Quality of the Vail experience: The potential for a long-term shift in the composition of the Vail skiing population has already taken place.
The town’s winter parking demand model, prior to the advent of the Epic Pass, assumed a 75 percent-25 percent split between destination and day visitors. Town officials report that since the Epic Pass, the split has been reversed.
This reversal is reflected in the decline of the town’s sales tax
The Epic Pass, while averting a free fall in consumer demand, has caused many in the Vail community to raise concerns about diminishing the quality of the Vail experience, on-mountain and otherwise.
Keeping the customer experience and marketing image in balance: Some are beginning to take a closer look at the quality of the customer experience.
They see factors such as increasing the density of skiers per acre as critical to maintaining a qualitative experience on Vail Mountain. A back-of-the-envelope comparison of Vail Resorts’ Colorado resorts puts skiers per acre for Vail at 3.8, Beaver Creek at 4.3 and Breckenridge at 9.6. They question how much new commercial and residential development the mountain can support under conditions of the new normal.
There are those who believe that the skier density on Vail Mountain could be raised with no adverse effects to 4.9. Others ask if Vail’s existing resort centers can support such an increase.
Importantly, both Vails, the mountain and the town, need to deliver on the international image of exclusivity that Vail Resorts’ market branding professes. Currently, there is a disconnect between the two, which needs to be remedied.
A step in the right direction was taken by Winter Olympic gold medalist Lindsey Vonn when she showcased the assets of both Vail Mountain and the town in a lengthy pre-Olympic interview on the NBC television network.
Ever Vail in perspective: Historical precedent says that there will be no resumption of the town’s desire to continue its community-wide redevelopment initiatives without Vail Resorts first creating the catalyst by beginning their own projects. Once Vail Resorts begins, competitive developers have confidence to also jump into the market with their own projects.
Some say Vail is fortunate to have Vail Resorts, particularly when compared with the difficulties some other major resort companies are confronting. They believe the company’s strategy for Ever Vail is correct because of the nearly decade-long lead time it takes to bring online a project of this magnitude.
It is now apparent that some Vail power players, before giving carte blanche approval to Ever Vail, are looking for an affirmation that the community’s business model is still operative under “new normal” economic conditions.
There are those who say that with no specific date to begin construction, the town has no assurance that the proposed plan will be appropriate to meet the community’s changing needs.
One perspective wants to revisit the Lionshead Master Plan with an eye to reducing density. Others are looking for unique amenities that will cause all boats to rise.

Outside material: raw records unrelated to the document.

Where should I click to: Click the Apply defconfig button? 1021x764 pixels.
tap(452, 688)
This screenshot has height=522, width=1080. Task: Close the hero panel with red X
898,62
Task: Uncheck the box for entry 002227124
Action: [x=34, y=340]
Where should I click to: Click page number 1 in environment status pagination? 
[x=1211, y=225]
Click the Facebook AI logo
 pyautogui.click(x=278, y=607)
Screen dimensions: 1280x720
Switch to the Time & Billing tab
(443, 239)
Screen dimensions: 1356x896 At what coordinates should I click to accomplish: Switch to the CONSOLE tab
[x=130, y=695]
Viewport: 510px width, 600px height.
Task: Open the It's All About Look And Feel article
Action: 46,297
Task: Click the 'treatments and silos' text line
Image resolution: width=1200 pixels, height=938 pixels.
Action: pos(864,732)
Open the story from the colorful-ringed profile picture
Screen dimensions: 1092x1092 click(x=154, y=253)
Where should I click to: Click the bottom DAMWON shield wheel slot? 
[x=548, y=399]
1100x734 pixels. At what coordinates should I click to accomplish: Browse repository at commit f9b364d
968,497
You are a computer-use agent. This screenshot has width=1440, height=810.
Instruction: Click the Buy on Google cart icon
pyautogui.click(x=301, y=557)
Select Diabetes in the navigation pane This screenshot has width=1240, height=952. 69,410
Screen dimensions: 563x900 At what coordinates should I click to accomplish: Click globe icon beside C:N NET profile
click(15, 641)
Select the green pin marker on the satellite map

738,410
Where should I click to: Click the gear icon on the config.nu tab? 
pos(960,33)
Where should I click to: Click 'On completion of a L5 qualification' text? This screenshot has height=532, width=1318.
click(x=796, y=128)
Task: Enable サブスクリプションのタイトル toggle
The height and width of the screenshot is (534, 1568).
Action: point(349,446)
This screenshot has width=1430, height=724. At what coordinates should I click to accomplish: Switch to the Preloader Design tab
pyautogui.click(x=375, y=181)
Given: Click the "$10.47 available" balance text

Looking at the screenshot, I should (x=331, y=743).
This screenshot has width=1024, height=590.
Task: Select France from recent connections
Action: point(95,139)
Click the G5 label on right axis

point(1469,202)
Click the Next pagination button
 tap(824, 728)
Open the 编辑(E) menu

It is difficult to know what the community wants because it has consistently failed to come to a consensus driven agreement about its vision for the future.
Other Ever Vail outstanding issues: There remain several issues that have yet to be resolved.
One of the most vexing is what to do with the existing sewer-treatment plan that is situated in the heart of the project. According to water and sewer district authorities, no acceptable options have been found.
Others say the company should not be held hostage to unreasonable or opportunistic demands by the district.
Still other critics believe that the community needs more diversity, like unique amenities that the community doesn’t already have, which will draw in destination guests. They say that the town has allowed too many large hotel and condominium projects that are clones of each other.
Critics complain that the phasing strategy of development does not deliver affordable housing in tandem with job generators such as hotels and other commercial enterprises.
People may not be listening. The company has a strategy to deliver affordable housing as the project is built. It will be the only urban center in Vail where locals’ housing is integrated throughout the development.